Hoping that answer suffices, I take a long swig of my beer. The alcohol should dull the spike of anxiety that comes from even the slight recollection of the past. Noah seems satisfied with my answer. I just hope he doesn’t ask many more questions. I can’t have him digging too deeply into my past; that would be dangerous for everyone involved.

A clearing of a throat from my left pulls me from my thoughts. I look up to see our waitress standing at the edge of the table. “Anything else I can get you two tonight?” she asks us.

My eyes flick back to Noah, questioning him. But he looks right back at me, letting me take the lead. It’s nice, refreshing even.

I return my focus back to the blonde college girl. “No, that’sall. We’ll just take the check.” I’ve barely finished the sentence when Noah slips his hand from mine, retrieving his card from his wallet and handing it to the waitress.

I wonder if my mention of sex has got him wanting to get out of here quickly. Will he want to come back to my place? Is that weird for a first date? Or maybe it’s expected? Shit, I haven’t dated in so long, I’m not even sure what’s appropriate or not. I really should have asked Emily about first date protocol. The way his muscles flex in his corded forearms though has me longing to feel his body wrapped around mine though.
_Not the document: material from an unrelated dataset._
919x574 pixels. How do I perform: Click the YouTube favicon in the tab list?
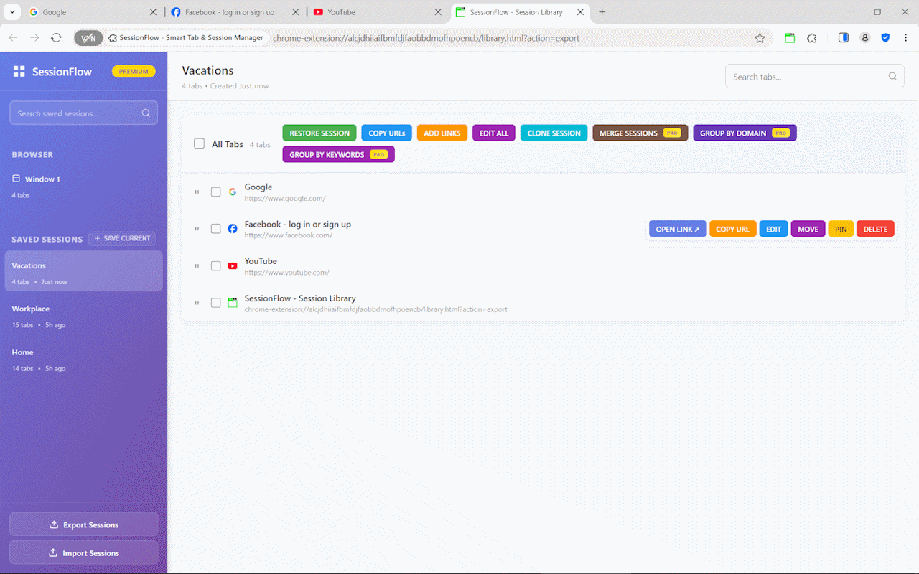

When the waitress returns with the card, he swiftly signs and stands, offering me his hand. I can feel my stomach drop at the thought of bringing him home; or will he take me back to his house? My nerves are shot. I really need to get it together. We weave back through the restaurant, his hand resting possessively but lightly on my lower back. His touch seems to set my nerves alight with electricity. I can’t deny it any longer–I want him. It’s an unusual feeling for me. I haven’t wanted someone this badly in a long time. Not since him.

When we reach the front doors, he opens it for me, guiding me through with gentle pressure where his hand rests. I’m acutely aware that his fingers are barely above the slight curve of my ass. When we get to the car and I finally get a reprieve from his touch, I let out a long sigh. I can’t tell if I’m disappointed or relieved at the loss of contact. I’m not good at this type of thing. I’m smart and independent and damn good at my job. But I’m not great at relationships.

Not that this is a relationship. It’s just a single date.

“Sunshine, you okay?” Noah asks from the driver’s seat, pulling me out from within my own intrusive thoughts.